In Part I of this book, we’ll walk through the things you need to know when you’re building an app that talks to an existing OAuth 2.0 API. Whether you’re building a web app or a mobile app, there are a few things you’ll need to keep in mind as we get started.
Every OAuth 2.0 service will require that you first register a new application, which also typically requires that you first sign up as a developer with the service.
Creating an Application
The registration process typically involves creating an account on the service’s website, then entering basic information about the application such as the name, website, logo, etc. After registering the application, you’ll be given a
client_id (and a
client_secret in some cases) that you’ll use when your app interacts with the service.
One of the most important things when creating the application is to register one or more redirect URLs the application will use. The redirect URLs are where the OAuth 2.0 service will return the user to after they have authorized the application. It is critical that these are registered, otherwise it is easy to create malicious applications that can steal user data. This is covered in more detail later in this book.
Redirect URLs and State
OAuth 2.0 APIs will only redirect users to a registered URL, in order to prevent redirection attacks where an authorization code or access token can be intercepted by an attacker. Some services may allow you to register multiple redirect URLs, which can help when using the same client ID for a web app and a mobile app, or when using the same client ID for development and production services.

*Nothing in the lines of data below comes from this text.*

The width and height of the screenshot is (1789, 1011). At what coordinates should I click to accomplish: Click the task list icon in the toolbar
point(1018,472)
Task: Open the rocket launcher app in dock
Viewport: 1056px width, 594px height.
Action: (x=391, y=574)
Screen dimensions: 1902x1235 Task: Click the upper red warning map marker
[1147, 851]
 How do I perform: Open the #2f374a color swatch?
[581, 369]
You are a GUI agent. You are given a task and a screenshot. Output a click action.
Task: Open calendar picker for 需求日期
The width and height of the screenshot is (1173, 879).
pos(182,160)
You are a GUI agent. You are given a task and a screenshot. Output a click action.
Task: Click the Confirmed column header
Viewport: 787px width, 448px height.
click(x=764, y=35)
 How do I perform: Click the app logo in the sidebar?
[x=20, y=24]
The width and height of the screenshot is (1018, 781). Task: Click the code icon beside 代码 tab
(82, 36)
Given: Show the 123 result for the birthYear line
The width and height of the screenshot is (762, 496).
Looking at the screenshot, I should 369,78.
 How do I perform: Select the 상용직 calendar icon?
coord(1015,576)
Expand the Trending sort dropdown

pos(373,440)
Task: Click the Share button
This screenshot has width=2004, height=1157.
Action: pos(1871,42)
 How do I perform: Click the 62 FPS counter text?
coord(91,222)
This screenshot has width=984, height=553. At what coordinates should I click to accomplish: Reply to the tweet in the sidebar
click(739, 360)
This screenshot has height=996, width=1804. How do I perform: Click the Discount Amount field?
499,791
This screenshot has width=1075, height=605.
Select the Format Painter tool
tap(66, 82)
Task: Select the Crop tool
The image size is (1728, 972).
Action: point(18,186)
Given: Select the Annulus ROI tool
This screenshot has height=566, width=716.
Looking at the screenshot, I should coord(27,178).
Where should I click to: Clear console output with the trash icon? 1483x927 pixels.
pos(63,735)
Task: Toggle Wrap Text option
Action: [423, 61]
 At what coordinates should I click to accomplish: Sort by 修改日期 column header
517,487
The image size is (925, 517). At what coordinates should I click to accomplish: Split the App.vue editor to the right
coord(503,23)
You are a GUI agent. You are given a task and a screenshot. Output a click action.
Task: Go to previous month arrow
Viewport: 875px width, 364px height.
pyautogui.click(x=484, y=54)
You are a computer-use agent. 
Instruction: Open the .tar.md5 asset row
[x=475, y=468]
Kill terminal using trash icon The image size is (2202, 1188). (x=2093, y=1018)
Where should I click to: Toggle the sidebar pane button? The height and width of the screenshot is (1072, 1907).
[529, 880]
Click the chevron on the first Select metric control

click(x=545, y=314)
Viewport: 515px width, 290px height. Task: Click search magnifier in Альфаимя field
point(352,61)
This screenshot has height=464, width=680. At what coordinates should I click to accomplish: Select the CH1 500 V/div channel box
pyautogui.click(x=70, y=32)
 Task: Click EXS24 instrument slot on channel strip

In order to be secure, the redirect URL must be an https endpoint to prevent the code from being intercepted during the authorization process. If your redirect URL is not https, then an attacker may be able to intercept the authorization code and use it to hijack a session. If a service allows non-https redirects to be used, then they must take extra precautions to ensure this kind of attack is not possible.
Most services treat redirect URL validation as an exact match. This means a redirect URL of
https://example.com/auth would not match
https://example.com/auth?destination=account. It is best practice to avoid using query string parameters in your redirect URL, and have it include just a path.
Some applications may have multiple places they want to start the OAuth process from, such as a login link on a home page as well as a login link when viewing some public item. For these applications, it may be tempting to try to register multiple redirect URLs, or you may think you need to be able to vary the redirect URL per request. Instead, OAuth 2.0 provides a mechanism for this, the “state” parameter.
The “state” parameter can be used for whatever you want, it is a string that is opaque to the OAuth 2.0 service. Whatever state value you pass in during the initial authorization request will be returned after the user authorizes the application. One common application of this is including a random string to prevent CSRF attacks. You could also encode a redirect URL in something like a JWT, and parse this after the user is redirected back to your application so you can take the user back to the appropriate location after they sign in.